The bi-monthly frequency is not problematic because the content is not
time sensitive.
The photo stories involve large photos and
often two-page spreads. Consistency in rendering color is important. The
idiosyncratic color variations among electronic displays are
unacceptable. As for spreads, only the page-flip digital format seems
equipped to do them. And with most current technology, reading a
page-flip publication is like reading small print with a magnifying
glass -- not an attractive feature. As a result, the photo stories
appear bi-monthly in print.
The cover appears as the home
page of the digital destination (which appears weekly). It has a
horizontal format to accommodate display formats. On the first week of
every second month, when the issue includes a print component, the cover
does double duty, appearing on both the digital and print components.
The
table of contents is the first editorial matter to follow the
cover. It lists all contents, print and digital.
The editorial
is a blog, and accommodates reader comments.
The short features
and news stories appear in the digital component. Design for all
digital content is intended to accommodate viewing on iPhone/iPad-type
mobile devices. Breaking news and high interest short features are the
subject of tweets. Email blasts are used occasionally for particularly
compelling items. Email is also used weekly to provide subscribers with
a link to each new issue
Any editorial content is subject to
podcast and video treatment, as warranted.
The archive
contains not only the content of the digital component, but also PDFs of
the print component.
The products and services database is
a full, searchable editorial feature. It also appears in categorized
form. Companies listed may purchase emphasis for their listings, and add
links.
Display advertisements appear in both the print and
digital components. Print ad placement follows typical industry
practice. Digital advertisements are large compared to typical practice
(banners), since the smaller sizes are relatively
ineffectual. The classified advertisements appear in categorized
form.
That's the Blueprint
As publishers, if we
follow this plan, we will better serve our readers and advertisers. And,
we will be more successful in this rapidly-evolving period when reader
preferences are shifting quickly. The plan should be far from static,
however. As technological innovation opens new doors, new channels, it
will be important to embrace any that will be helpful.
If you
believe you're already doing all this, you may be right. But maybe not.
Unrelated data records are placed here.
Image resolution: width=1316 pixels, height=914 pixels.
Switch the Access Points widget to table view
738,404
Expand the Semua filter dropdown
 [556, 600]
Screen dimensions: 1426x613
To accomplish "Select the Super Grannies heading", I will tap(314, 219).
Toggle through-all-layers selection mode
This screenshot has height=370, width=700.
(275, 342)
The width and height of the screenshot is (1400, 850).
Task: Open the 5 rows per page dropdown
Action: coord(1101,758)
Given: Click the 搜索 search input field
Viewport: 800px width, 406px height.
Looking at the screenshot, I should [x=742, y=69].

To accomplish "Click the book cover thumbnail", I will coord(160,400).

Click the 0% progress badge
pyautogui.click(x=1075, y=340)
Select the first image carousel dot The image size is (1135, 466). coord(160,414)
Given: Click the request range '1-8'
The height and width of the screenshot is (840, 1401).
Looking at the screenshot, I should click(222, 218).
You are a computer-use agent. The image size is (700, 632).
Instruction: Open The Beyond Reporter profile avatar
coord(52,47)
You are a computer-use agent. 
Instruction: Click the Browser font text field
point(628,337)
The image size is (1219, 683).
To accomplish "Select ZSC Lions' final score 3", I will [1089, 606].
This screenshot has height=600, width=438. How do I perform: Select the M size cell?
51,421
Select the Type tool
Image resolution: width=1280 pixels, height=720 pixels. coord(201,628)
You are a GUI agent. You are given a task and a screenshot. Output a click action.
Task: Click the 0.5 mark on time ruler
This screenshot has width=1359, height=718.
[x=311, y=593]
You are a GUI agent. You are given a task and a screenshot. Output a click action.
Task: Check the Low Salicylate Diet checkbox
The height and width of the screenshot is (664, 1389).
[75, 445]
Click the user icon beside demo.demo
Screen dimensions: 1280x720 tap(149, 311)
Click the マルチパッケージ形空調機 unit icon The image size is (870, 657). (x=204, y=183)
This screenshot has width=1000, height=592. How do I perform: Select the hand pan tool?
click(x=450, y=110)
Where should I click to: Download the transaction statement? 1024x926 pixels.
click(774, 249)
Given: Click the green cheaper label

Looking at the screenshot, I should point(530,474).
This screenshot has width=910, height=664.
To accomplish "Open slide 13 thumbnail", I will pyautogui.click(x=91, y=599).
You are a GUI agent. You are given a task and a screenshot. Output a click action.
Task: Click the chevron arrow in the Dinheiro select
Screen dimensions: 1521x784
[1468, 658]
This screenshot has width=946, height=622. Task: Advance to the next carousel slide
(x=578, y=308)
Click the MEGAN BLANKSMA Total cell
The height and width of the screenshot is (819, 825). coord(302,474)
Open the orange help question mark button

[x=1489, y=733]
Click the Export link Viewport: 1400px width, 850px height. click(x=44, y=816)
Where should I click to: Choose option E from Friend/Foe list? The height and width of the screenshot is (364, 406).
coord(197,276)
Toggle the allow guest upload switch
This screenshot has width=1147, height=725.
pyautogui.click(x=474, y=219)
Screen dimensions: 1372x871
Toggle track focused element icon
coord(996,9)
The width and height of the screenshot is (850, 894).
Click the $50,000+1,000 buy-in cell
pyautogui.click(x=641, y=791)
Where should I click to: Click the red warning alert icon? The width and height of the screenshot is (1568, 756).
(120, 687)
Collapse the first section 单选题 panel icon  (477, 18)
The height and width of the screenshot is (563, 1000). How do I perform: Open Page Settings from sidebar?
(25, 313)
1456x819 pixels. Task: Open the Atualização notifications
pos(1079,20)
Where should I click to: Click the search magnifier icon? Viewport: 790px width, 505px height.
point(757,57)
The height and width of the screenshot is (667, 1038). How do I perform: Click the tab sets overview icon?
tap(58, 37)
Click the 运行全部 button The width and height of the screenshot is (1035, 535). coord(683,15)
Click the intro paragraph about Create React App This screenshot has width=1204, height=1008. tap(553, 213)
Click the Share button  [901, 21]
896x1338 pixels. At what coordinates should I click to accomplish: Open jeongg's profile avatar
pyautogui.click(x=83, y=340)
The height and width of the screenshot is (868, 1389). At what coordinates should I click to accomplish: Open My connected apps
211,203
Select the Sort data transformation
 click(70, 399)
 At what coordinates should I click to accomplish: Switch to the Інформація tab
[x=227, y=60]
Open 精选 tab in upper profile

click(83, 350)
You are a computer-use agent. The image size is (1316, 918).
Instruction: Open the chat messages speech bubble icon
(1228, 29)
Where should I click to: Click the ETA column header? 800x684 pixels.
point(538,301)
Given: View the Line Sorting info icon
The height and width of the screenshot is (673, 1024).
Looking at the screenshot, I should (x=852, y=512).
I recommend that you conduct a fairly exhaustive analysis to assess how
integrated your brand really is. What do the readers believe? Do they
think they are receiving the benefit of a synergistic, multichannel
magazine?
Going from a fragmented or confined use of channels to
become a truly multichannel magazine is a big step. It is one that
involves a lot of change. It is a new paradigm. Change is usually
uncomfortable, and frequently resisted. Keep in mind, though: during
this period of rapid changes in reader preferences, a magazine that
fails to adapt will make itself increasingly irrelevant. Don't do that!
William
Dunkerley is publisher of STRAT and principal of William
Dunkerley Publishing Consultants.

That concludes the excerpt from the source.